Dataset entries
^^^^^^^^

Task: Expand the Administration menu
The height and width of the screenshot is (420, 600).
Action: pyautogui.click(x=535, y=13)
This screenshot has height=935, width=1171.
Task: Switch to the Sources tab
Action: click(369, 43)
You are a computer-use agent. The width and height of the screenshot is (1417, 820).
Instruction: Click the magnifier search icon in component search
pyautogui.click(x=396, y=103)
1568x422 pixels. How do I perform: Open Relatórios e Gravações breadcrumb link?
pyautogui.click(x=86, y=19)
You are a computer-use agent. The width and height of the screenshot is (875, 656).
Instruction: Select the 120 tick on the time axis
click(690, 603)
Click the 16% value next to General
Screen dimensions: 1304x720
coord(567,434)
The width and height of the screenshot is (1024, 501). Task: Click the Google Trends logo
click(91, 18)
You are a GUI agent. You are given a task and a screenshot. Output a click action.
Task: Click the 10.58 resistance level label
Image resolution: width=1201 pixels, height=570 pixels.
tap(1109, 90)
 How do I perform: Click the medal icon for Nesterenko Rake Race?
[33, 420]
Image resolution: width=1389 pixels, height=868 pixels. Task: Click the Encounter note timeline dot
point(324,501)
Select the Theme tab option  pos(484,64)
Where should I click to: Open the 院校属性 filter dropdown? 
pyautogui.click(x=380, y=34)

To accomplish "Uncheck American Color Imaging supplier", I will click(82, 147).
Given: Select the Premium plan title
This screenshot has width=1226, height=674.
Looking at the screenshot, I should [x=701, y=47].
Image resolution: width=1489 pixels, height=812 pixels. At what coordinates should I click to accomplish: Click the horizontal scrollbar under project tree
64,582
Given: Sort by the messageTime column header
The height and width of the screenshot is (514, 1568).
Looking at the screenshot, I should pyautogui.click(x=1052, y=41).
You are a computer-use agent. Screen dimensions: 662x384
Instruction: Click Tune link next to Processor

^^^^^^^^

- [DIRECTIONS] Every line above that holds the string "computer" counts once; give the total and nothing more.

- [ANSWER SPACE] 3